HOW FIVE GUYS LED TO MY ULTIMATE BREAKTHROUGH
I had spent hours, days, months and years on trying to develop a more emotionally stable approach to life, disciplining myself to not seek ‘Pleasure’ as my ‘God’, to whom I would turn to in my hour of need.
For the longest while, binge eating and hiding away in my bedroom with my laptop was my go-to ‘God’. I had made it my ‘anchor’ for dealing with my life situation, my crutch, and ultimately my driving force in life. As far as I was concerned, THIS was my Life and all that it was ever meant to be.
These days we are constantly told who and what we should be, how we should look, what we are ‘missing’ out on; fed the false promise that THIS product, THIS event, THIS ‘fix’ will be the saving grace you’ve been deeply yearning for. That happiness is almost always ‘over there’, but never here.
I too fell into this trap, believing that every-ingredient-bar-cherry-and-coffee’ FIVE GUYS SHAKE would bring me the missing piece I was searching for, the very answer to all of my problems at this very moment…only to succumb to the swift kick in the face by reality (and my naive amazement) that that fleeting mouth pleasure did fuck all in the grand scheme of things.
But why?
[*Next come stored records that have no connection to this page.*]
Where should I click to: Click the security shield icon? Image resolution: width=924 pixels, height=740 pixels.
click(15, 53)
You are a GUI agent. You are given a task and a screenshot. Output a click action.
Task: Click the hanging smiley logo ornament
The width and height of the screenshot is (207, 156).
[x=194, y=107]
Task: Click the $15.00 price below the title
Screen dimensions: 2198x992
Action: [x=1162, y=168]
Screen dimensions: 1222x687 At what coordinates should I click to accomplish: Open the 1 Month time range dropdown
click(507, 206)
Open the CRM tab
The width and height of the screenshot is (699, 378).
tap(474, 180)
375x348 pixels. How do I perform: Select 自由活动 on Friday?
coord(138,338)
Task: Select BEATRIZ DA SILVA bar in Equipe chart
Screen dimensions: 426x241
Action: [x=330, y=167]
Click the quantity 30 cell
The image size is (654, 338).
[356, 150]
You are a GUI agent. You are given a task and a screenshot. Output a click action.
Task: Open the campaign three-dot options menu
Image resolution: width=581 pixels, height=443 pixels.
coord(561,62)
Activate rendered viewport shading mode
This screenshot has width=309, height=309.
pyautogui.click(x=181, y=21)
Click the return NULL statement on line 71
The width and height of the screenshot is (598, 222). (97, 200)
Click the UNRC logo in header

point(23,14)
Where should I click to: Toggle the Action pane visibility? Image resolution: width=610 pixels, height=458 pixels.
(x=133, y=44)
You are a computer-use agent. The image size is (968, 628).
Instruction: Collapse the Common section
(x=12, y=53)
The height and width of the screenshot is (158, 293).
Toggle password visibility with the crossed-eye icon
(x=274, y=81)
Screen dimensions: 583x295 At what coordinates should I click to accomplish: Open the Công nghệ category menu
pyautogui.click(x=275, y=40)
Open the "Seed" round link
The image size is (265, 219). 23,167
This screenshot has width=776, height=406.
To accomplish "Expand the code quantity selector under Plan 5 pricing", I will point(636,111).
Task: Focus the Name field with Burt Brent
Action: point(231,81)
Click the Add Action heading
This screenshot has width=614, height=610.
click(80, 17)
Why didn’t it?
Well for starters, I was playing an External game dictated by External rules…there is simply no winning (at least in the long-lasting sense).
That’s not to say that the Five Guys Shake didn’t provide me with some, albeit momentary relief from the emptiness I had in me but simply put, it had failed me.
Why was I feeling emptier than before? How come my ‘pain’ became heightened, bringing out further pain than before?
Life is suffering
I have spent hours, days, months and years on trying to develop a more emotionally stable approach to life, disciplining myself to not seek ‘Pleasure’ as my ‘God’, to whom I would turn to in my hour of need.
For the longest while, binge eating and hiding away in my bedroom with my laptop was my go-to ‘God’. I had made it my ‘anchor’ for dealing with my life situation, becoming my crutch, and ultimately my driving force in life. As far as I was concerned, THIS was my Life and all that it was ever meant to be.
I drowned. I drowned myself in my vacuum of a more ‘familiar’ and ‘safe’ world, and I did so until I became sick of it. I became so overweight and unhealthy that, not only did I not recognise myself in the mirror, but also found that my near 70 year old Father was ‘running circles’ around me when we went for a 5 mile walk, stopping to stretch my tight calves more times than I care to admit!
I turned inward, somehow, I’ve always known it was an inward problem, but failed to implement nor even give myself the time of day to even go deeper into that thought.
I re-evaluated my values and the paradigm I had created for my life.
Life was to be something to ‘tolerate for now, until I can hide’.
That’s right, numbness through food and escapism, was my method of how to make sense of this life. It was far from an empowering one, but it’s the story and framework I had developed for my life at that time.
So what changed? How did I turn it around?
I began entertaining new affirmations, in hope that a new wave of thinking would contribute to this new behaviour I was desperately seeking. I began walking at 5am, telling myself ‘Every day and every way I am getting stronger and stronger’. Over and over again I would say this with conviction and every fibre of my being, hoping it would inspire me, as I muttered it, and tried my best to ‘feel’ the words.
It didn’t last.
It failed to resonate with me. In no way I was feeling stronger at that time.
Then I came across a famous Buddha quote: ‘Life is Suffering’.
Wait, Buddha said that? Yes he did. The most Zen dude ever said this. But there’s more to it than meets the eye.
Although life may be suffering, according to Buddha, it is ultimately down to you to transcend the suffering. You get to choose how you respond and play to the game of Life or else it will play it for you.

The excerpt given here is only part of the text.